INFORMATION SUPPLIED:
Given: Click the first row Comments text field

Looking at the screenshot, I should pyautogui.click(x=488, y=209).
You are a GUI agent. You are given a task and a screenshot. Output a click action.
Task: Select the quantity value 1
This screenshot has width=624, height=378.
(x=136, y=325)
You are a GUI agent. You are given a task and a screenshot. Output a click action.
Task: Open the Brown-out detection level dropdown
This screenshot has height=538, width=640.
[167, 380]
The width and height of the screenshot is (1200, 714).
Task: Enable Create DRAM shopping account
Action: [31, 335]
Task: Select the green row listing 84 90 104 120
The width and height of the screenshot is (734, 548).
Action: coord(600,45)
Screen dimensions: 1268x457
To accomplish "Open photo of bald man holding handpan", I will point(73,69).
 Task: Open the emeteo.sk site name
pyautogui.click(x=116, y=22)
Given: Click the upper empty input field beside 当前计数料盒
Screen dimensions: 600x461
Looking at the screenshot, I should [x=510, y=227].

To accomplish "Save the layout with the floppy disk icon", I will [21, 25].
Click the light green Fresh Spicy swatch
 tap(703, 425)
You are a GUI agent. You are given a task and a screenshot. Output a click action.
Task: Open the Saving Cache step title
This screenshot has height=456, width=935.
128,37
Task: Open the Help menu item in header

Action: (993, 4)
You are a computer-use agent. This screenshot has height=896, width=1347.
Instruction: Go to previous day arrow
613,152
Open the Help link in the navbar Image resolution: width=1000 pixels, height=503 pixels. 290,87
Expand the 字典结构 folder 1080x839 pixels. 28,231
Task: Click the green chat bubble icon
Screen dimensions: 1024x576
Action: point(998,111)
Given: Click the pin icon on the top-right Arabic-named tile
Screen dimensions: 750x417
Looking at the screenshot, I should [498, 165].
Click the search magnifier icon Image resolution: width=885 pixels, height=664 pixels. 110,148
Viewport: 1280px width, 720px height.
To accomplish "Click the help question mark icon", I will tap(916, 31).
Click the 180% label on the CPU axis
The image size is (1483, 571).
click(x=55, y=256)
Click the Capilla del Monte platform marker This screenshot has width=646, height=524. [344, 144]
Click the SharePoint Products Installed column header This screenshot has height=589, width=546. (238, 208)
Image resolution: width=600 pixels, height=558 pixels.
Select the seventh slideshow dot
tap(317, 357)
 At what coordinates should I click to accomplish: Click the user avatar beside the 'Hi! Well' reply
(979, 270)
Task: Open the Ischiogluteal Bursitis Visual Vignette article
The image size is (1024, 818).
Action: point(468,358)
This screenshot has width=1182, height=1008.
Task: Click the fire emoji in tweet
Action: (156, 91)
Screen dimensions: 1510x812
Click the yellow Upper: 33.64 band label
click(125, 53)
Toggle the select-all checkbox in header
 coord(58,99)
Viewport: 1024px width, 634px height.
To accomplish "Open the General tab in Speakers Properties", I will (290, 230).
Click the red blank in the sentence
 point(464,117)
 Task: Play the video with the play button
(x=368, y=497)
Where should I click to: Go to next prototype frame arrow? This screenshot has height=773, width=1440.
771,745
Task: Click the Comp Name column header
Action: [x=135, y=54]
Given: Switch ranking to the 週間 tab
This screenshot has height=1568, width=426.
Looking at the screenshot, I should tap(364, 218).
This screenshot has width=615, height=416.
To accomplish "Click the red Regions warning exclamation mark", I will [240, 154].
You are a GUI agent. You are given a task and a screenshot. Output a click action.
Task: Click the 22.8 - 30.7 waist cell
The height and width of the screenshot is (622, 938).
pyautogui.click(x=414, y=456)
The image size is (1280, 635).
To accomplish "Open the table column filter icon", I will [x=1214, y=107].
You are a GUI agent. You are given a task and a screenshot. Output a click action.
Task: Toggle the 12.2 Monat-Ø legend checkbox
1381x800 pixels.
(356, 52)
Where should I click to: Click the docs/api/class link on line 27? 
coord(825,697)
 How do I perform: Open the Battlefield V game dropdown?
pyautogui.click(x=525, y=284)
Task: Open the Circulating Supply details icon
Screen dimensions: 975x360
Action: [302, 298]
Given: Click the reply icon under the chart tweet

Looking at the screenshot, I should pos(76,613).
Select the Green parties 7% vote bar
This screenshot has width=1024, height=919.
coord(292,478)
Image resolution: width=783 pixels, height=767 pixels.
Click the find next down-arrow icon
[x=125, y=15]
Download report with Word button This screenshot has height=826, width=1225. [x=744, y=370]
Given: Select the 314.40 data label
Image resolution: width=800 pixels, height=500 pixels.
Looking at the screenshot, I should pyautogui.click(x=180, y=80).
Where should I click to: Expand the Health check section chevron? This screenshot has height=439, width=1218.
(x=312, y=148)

TASK: The task calls for all the records above to be repeated exactly.

RESPONSE TO THE EXERCISE:
Given: Click the first row Comments text field

Looking at the screenshot, I should pyautogui.click(x=488, y=209).
You are a GUI agent. You are given a task and a screenshot. Output a click action.
Task: Select the quantity value 1
This screenshot has width=624, height=378.
(x=136, y=325)
You are a GUI agent. You are given a task and a screenshot. Output a click action.
Task: Open the Brown-out detection level dropdown
This screenshot has height=538, width=640.
[167, 380]
The width and height of the screenshot is (1200, 714).
Task: Enable Create DRAM shopping account
Action: [31, 335]
Task: Select the green row listing 84 90 104 120
The width and height of the screenshot is (734, 548).
Action: coord(600,45)
Screen dimensions: 1268x457
To accomplish "Open photo of bald man holding handpan", I will point(73,69).
 Task: Open the emeteo.sk site name
pyautogui.click(x=116, y=22)
Given: Click the upper empty input field beside 当前计数料盒
Screen dimensions: 600x461
Looking at the screenshot, I should [x=510, y=227].

To accomplish "Save the layout with the floppy disk icon", I will [21, 25].
Click the light green Fresh Spicy swatch
 tap(703, 425)
You are a GUI agent. You are given a task and a screenshot. Output a click action.
Task: Open the Saving Cache step title
This screenshot has height=456, width=935.
128,37
Task: Open the Help menu item in header

Action: (993, 4)
You are a computer-use agent. This screenshot has height=896, width=1347.
Instruction: Go to previous day arrow
613,152
Open the Help link in the navbar Image resolution: width=1000 pixels, height=503 pixels. 290,87
Expand the 字典结构 folder 1080x839 pixels. 28,231
Task: Click the green chat bubble icon
Screen dimensions: 1024x576
Action: point(998,111)
Given: Click the pin icon on the top-right Arabic-named tile
Screen dimensions: 750x417
Looking at the screenshot, I should [498, 165].
Click the search magnifier icon Image resolution: width=885 pixels, height=664 pixels. 110,148
Viewport: 1280px width, 720px height.
To accomplish "Click the help question mark icon", I will tap(916, 31).
Click the 180% label on the CPU axis
The image size is (1483, 571).
click(x=55, y=256)
Click the Capilla del Monte platform marker This screenshot has width=646, height=524. [344, 144]
Click the SharePoint Products Installed column header This screenshot has height=589, width=546. (238, 208)
Image resolution: width=600 pixels, height=558 pixels.
Select the seventh slideshow dot
tap(317, 357)
 At what coordinates should I click to accomplish: Click the user avatar beside the 'Hi! Well' reply
(979, 270)
Task: Open the Ischiogluteal Bursitis Visual Vignette article
The image size is (1024, 818).
Action: point(468,358)
This screenshot has width=1182, height=1008.
Task: Click the fire emoji in tweet
Action: (156, 91)
Screen dimensions: 1510x812
Click the yellow Upper: 33.64 band label
click(125, 53)
Toggle the select-all checkbox in header
 coord(58,99)
Viewport: 1024px width, 634px height.
To accomplish "Open the General tab in Speakers Properties", I will (290, 230).
Click the red blank in the sentence
 point(464,117)
 Task: Play the video with the play button
(x=368, y=497)
Where should I click to: Go to next prototype frame arrow? This screenshot has height=773, width=1440.
771,745
Task: Click the Comp Name column header
Action: [x=135, y=54]
Given: Switch ranking to the 週間 tab
This screenshot has height=1568, width=426.
Looking at the screenshot, I should tap(364, 218).
This screenshot has width=615, height=416.
To accomplish "Click the red Regions warning exclamation mark", I will [240, 154].
You are a GUI agent. You are given a task and a screenshot. Output a click action.
Task: Click the 22.8 - 30.7 waist cell
The height and width of the screenshot is (622, 938).
pyautogui.click(x=414, y=456)
The image size is (1280, 635).
To accomplish "Open the table column filter icon", I will [x=1214, y=107].
You are a GUI agent. You are given a task and a screenshot. Output a click action.
Task: Toggle the 12.2 Monat-Ø legend checkbox
1381x800 pixels.
(356, 52)
Where should I click to: Click the docs/api/class link on line 27? 
coord(825,697)
 How do I perform: Open the Battlefield V game dropdown?
pyautogui.click(x=525, y=284)
Task: Open the Circulating Supply details icon
Screen dimensions: 975x360
Action: [302, 298]
Given: Click the reply icon under the chart tweet

Looking at the screenshot, I should pos(76,613).
Select the Green parties 7% vote bar
This screenshot has width=1024, height=919.
coord(292,478)
Image resolution: width=783 pixels, height=767 pixels.
Click the find next down-arrow icon
[x=125, y=15]
Download report with Word button This screenshot has height=826, width=1225. [x=744, y=370]
Given: Select the 314.40 data label
Image resolution: width=800 pixels, height=500 pixels.
Looking at the screenshot, I should pyautogui.click(x=180, y=80).
Where should I click to: Expand the Health check section chevron? This screenshot has height=439, width=1218.
(x=312, y=148)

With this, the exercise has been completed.